I've already pushed the fix (see commit above), would be grateful if you could also test some more before I release...
@postspectacular thanks for the explanation & diagram. I'll do some more through testing later today and report back. I'll also plan on filling out those test with some of my use cases.
@alexlurvey Noice & look forward hearing back! :)
@postspectacular I think we're golden. I wired it up to the test fixture I'm working on (a list of UI inputs that can add or remove items depending on the selected value) and didn't experience any missing values.
@postspectacular Hello again 😬 I think I may have found another item to fix after writing some more unit tests. I occasionally see TypeError: Cannot read properties of undefined (reading 'up')
when calling 'set'. That's coming from this portion of the code (line 229):
// find nearest predecessor with up link
while (!node!.up) node = node!.prev;
node = node!.up;
When I change that to this, I'm able to run my test suite 100 times without failure:
while (node!.prev && !node!.up) {
if (node!.prev) node = node!.prev;
}
node = node?.up ?? node;
I was trying to get branch setup to reproduce, but when running this in packages/associative
I eventually get an "Unable to compile TypeScript" error with some issues in the sorted-map TS file.
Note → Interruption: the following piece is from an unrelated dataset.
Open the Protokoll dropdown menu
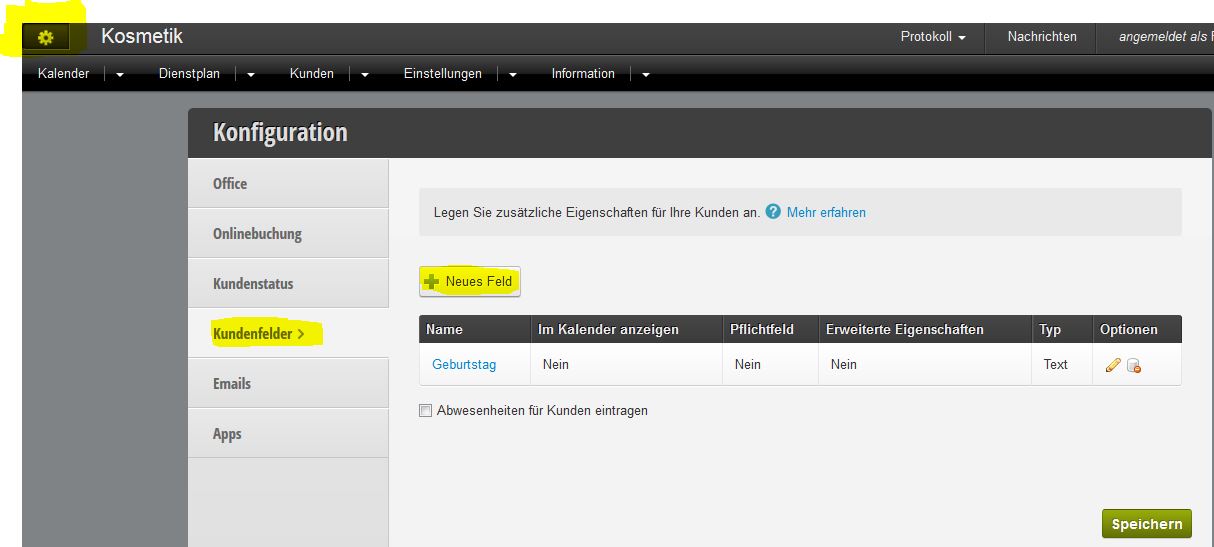click(x=933, y=37)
Probably a local issue though.
for i in {1..100}; do yarn test; if [[ "$?" != 0 ]]; then echo "Failed after $i attempts" && break; fi; done
@alexlurvey - mon dieu! :) Thank you for this - I think that insertion logic is fine as is since each lane should always have at least its heads vertically connected. Also I cannot reproduce the issue when only every calling .set()
. It only seems to appear when you also delete keys, which means there's something wrong with the .delete()
implementation, i.e. it's somewhere corrupting lanes to have no more head nodes... will be looking into it later today!
@alexlurvey one more round (please) & also added another fuzz test myself...
@postspectacular this is working fine against my tests. I just ran them all 200 times - all green. Thanks!
Yeah, thank you for the speedy reply - that means I can push the new release(s) in the next 30 mins! 🚀
@alexlurvey Just in case you haven't seen it yet, I released the new version ~4h ago: https://mastodon.thi.ng/@toxi/109841142601682573
Thank you again for helping with fixing this! Gonna need that class soon myself again!
I noticed that calling 'set' on a SortedMap will have different behavior depending on whether or not the map was created with initial entries. For maps with initial entries, 'set' will sometimes apply the value to another key. It doesn't always do this, but you should notice different results in the example sandbox after running it a few times.